RS registra primeiro caso de dengue hemorrágica em 3 anos; Estado tenta impedir epidemia

Flávio Ilha
Especial para o UOL Notícias
Em Porto Alegre

O Hospital de Caridade da cidade de Ijuí (400 km de Porto Alegre) registrou nesta quinta-feira (25) o primeiro caso de dengue hemorrágica no Rio Grande do Sul em três anos. Uma mulher de 61 anos está internada desde o último dia 20 com os sintomas da versão mais aguda da doença, que pode levar à morte. 

Segundo boletim do hospital, o estado de saúde da paciente é estável. O diagnóstico foi feito através de exame clínico. O Laboratório Central do Estado (Lacen) recebeu amostras de sangue da paciente para confirmar a doença.

A cidade registra o primeiro surto da doença em três anos no Rio Grande do Sul. Segundo a secretaria da Saúde do Estado, sete casos da doença foram confirmados. Há ainda outras 184 pessoas com suspeita da doença.

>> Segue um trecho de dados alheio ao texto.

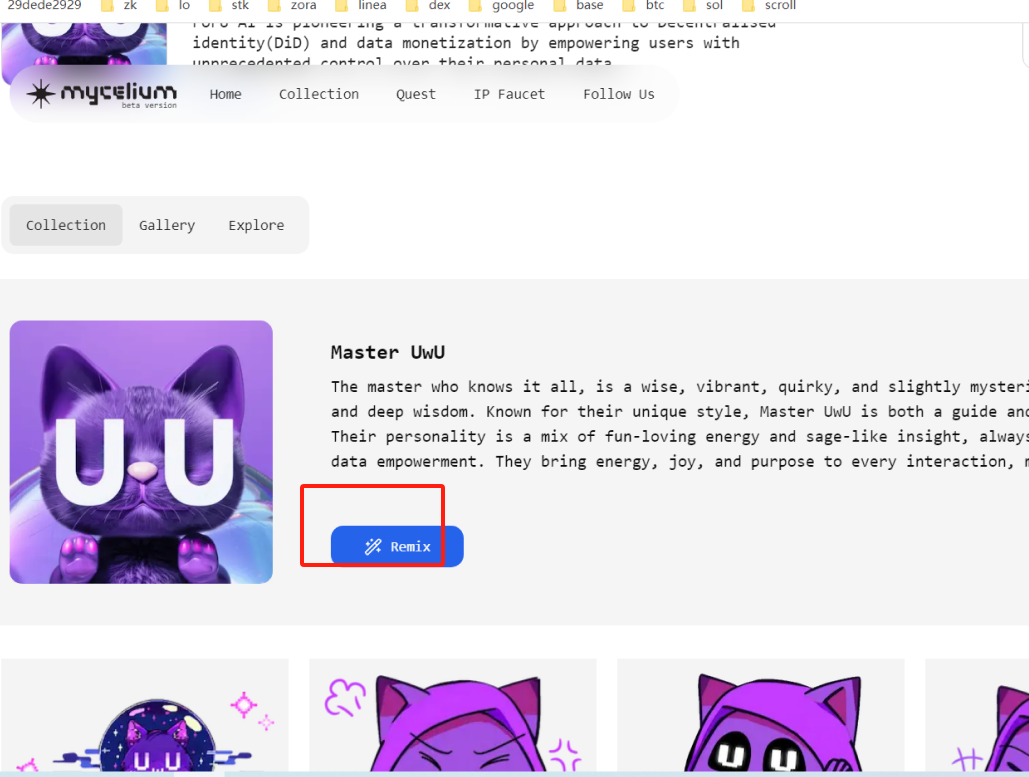Go to Home in navigation bar

coord(226,94)
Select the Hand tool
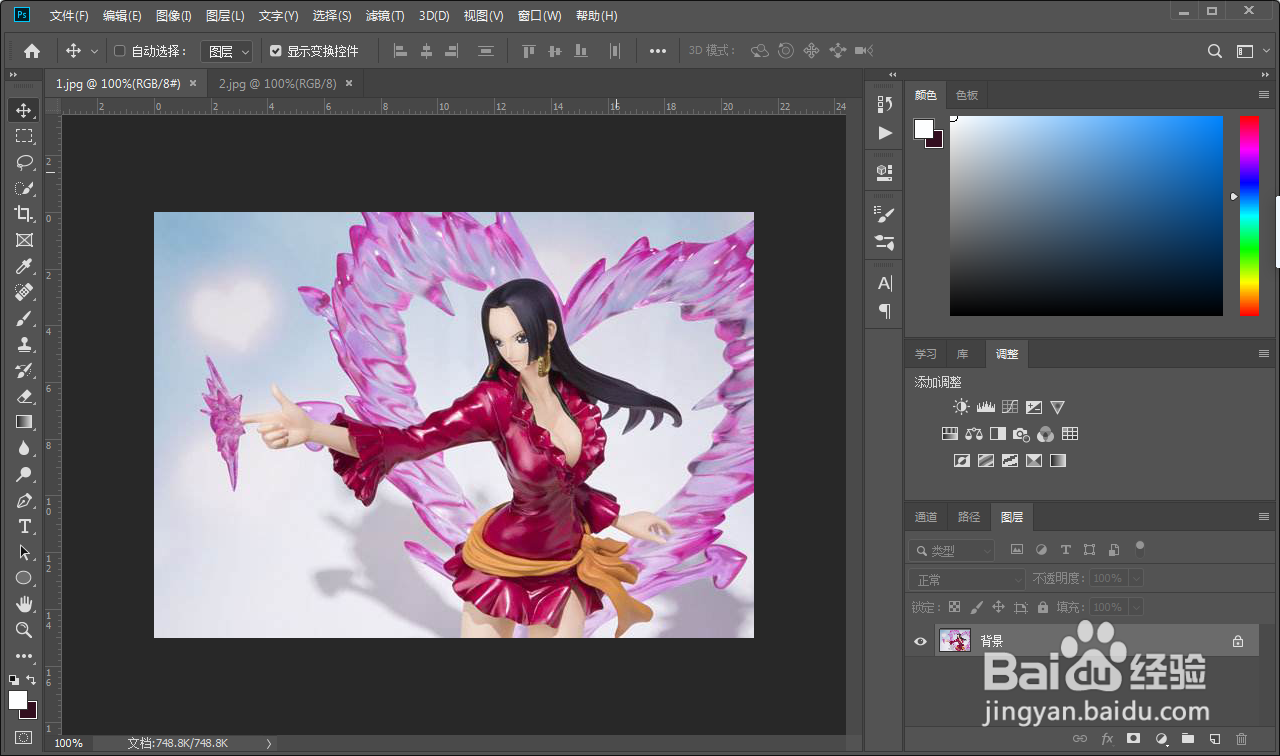 click(24, 604)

O hospital reforçou a equipe de atendimento do pronto-atendimento em função do aumento na procura por tratamento à dengue e separou 50 leitos para os pacientes da doença.

Segundo o diretor-técnico, Airton Buss Júnior, uma média de 150 pessoas buscam atendimento a cada dia com os principais sintomas da doença, como febre alta, dor de cabeça e cansaço. Há cinco pessoas internadas. “Estamos preparados para um aumento dos casos”, disse.

Mesmo que o Rio Grande do Sul não integre a lista de Estados com epidemia, segundo o Ministério da Saúde, o governo gaúcho trata o surto como grave. Balanço da secretaria apontou que em 53 cidades, incluindo Porto Alegre e região metropolitana, foram registrados focos do mosquito Aedes aegypti, responsável pela transmissão da doença.

O secretário da Saúde, Osmar Terra, reuniu representantes dos municípios ameaçados por uma epidemia para dar orientações sobre o combate à doença. A maioria dos municípios está localizada nas regiões norte e noroeste, na fronteira com a Argentina.

Terra recomendou que as prefeituras organizem forças-tarefas para combater os focos do mosquito transmissor da doença. “Se for necessário, que ingressem com liminares na Justiça para entrar em casas fechadas ou em terrenos abandonados em busca de focos do mosquito”, disse.

O secretário anunciou também que o governo do Estado irá premiar com recursos financeiros os municípios que conseguirem zerar os focos do mosquito. Cerca de mil soldados do Exército fazem parte da força-tarefa de combate ao Aedes aegypti na cidade de Ijuí, que apresentou focos do inseto em 37 bairros.

A força é três vezes maior que a mobilizada em 2007, quando houve o último surto da doença no Estado. Na época, foram confirmados mais de 600 casos. Nenhuma pessoa morreu.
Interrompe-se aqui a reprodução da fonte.